Mimic Robotics was founded in 2024 as a spin-off from ETH Zurich by Stefan Weirich, Stephan-Daniel Gravert, Elvis Nava and Benedek Forrai, with robotics professor Robert Katzschmann as scientific advisor. The team set out to solve one of automation's hardest problems: the dexterous, fiddly manual tasks that fill factories but have proven impossible to automate with traditional, rigidly programmed robots.

Mimic's approach is rooted in learning from human demonstration. Instead of hand-coding every motion, the company collects demonstrations of people performing tasks directly on the factory floor and trains general-purpose AI models to reproduce that dexterity.
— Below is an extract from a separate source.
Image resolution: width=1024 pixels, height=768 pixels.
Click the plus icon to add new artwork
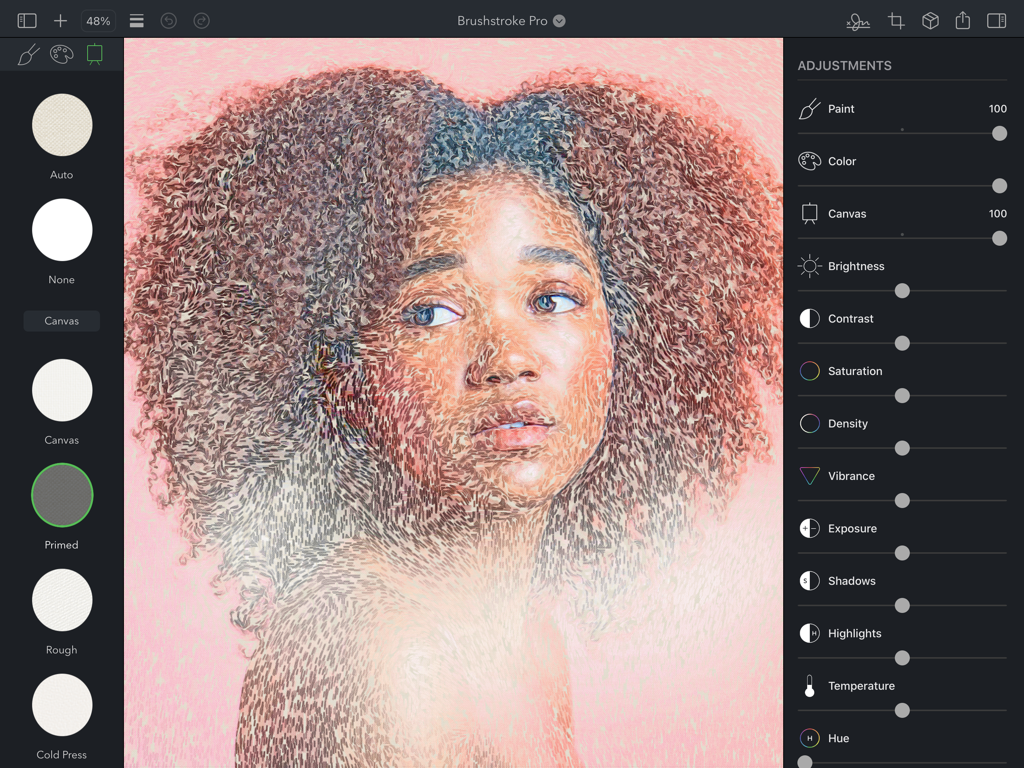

The result is a system that can pick up new tasks far faster than conventional automation and handle the variability of real-world parts and materials.

The physical side combines widely available, off-the-shelf robot arms with Mimic's own in-house dexterous robotic hands. By developing the hand hardware itself, the company controls the most critical and difficult component for fine manipulation, while leaning on commodity arms keeps the overall system cost-effective and easier to deploy.

Mimic positions itself as a frontier physical-AI company bringing human-level dexterity to industrial automation, targeting manufacturers struggling with labor shortages for delicate, repetitive manual work. In November 2025 it raised a $16 million seed round led by Elaia and Speedinvest, with Founderful, Sequoia Scout Fund and others participating, bringing total funding above $20 million following an earlier pre-seed. The capital funds expansion of its AI models, dexterous hand development and early industrial deployments as the company works to prove that learned dexterity can finally automate tasks long thought to require human hands.